- [YOUR INSTRUCTIONS]:
Return the records below exactly; pictures stay out.

- [SUPPLIED RECORDS]:
◆ ◆ ◆ ◆ ◆
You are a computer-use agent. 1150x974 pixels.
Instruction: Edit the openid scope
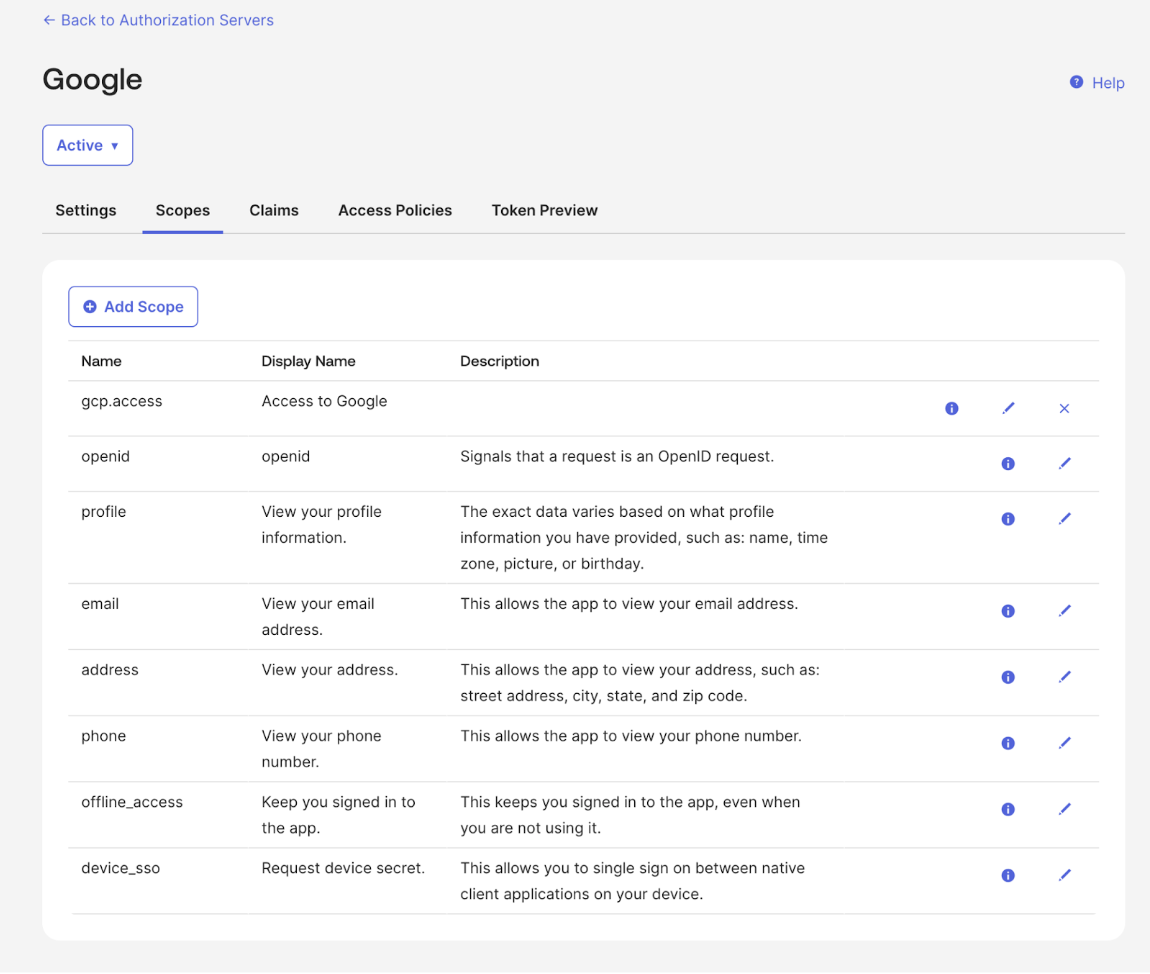(x=1064, y=463)
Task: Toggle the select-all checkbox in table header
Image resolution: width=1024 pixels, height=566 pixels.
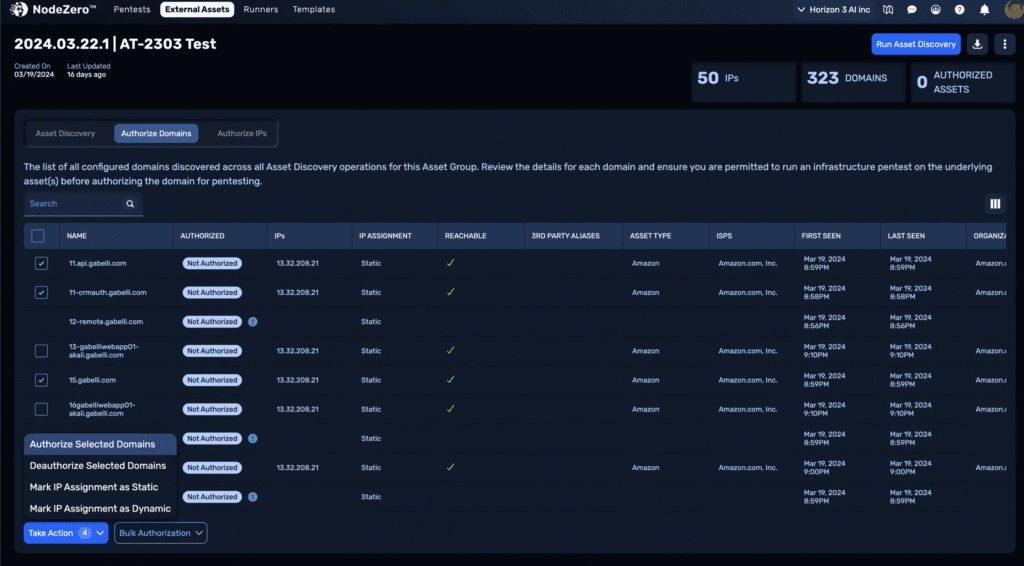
◆ ◆ ◆ ◆ ◆
- [EXPECTED ANSWER]:
You are a computer-use agent. 1150x974 pixels.
Instruction: Edit the openid scope
(x=1064, y=463)
Task: Toggle the select-all checkbox in table header
Image resolution: width=1024 pixels, height=566 pixels.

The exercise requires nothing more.